Fox reassessed everything, from the coaching staff to practices to the “culture” of the program. And the players. They needed to be evaluated — the leadership of the group, the team’s attitude.
Was there too much selfishness? Was there enough accountability? Was there enough hard work?
“You can make it all about you in baseball,” Fox said. “You have to preach team — “we” over “me” — all the time.”
Fox noted that for 35 years, every player has received a letter from him before the season detailing what’s expected of them. He revisited that letter.
“I had to read it myself and said, OK, it’s still what we’re doing,” he said.
Little has changed in his approach since the days at Wesleyan, when the team meal at times was burgers and fries from McDonald’s or Hardee’s.
In 1989, Eric Jarman’s home run in the 13th inning gave Wesleyan an 8-7 victory over Cal State Stanislaus in the Division III national championship game in Bristol, Conn. In 2006, Flack delivered a two-out, two-run homer in the bottom of the ninth inning against Alabama that won the Tuscaloosa Super Regional and gave Fox his first World Series trip as UNC’s coach.
"It was hard to get that far and come up that short," Flack said of the CWS losses to Oregon State. "But the older I get the more I appreciate how far we made it and the experience we shared as a team. That's something that always carries on."
Coaching and baseball, in many ways, can be a continuum, stretching across decades. But everything comes to an end eventually.
Fox, born in Asheville but raised in Charlotte, has proven himself as a coach. He’s back in Omaha, again.
Could Fox be tempted to retire should the Tar Heels win it all?
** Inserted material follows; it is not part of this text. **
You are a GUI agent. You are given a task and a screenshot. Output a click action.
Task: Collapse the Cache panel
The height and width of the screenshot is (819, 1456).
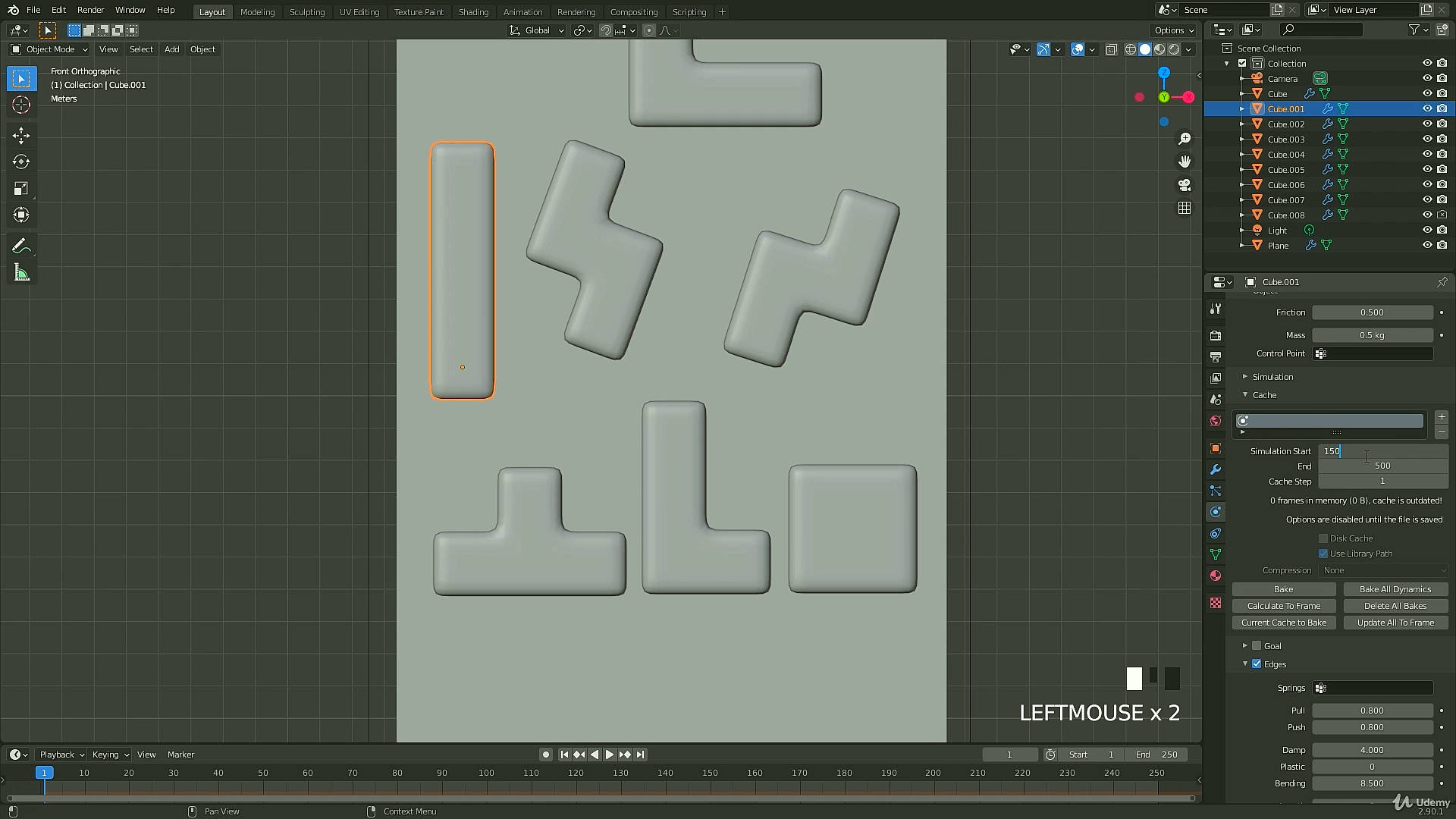click(x=1263, y=395)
A new contract might be in the works and he might choose to continue to “live the dream,” as he calls coaching his alma mater.
“It would be a heck of a closure to a tremendous career,” said Jarman, a Greenville native. “He will become a grandfather soon and I sent him a message saying it would be quite special if he gets a national championship and a grand child within weeks of one another.”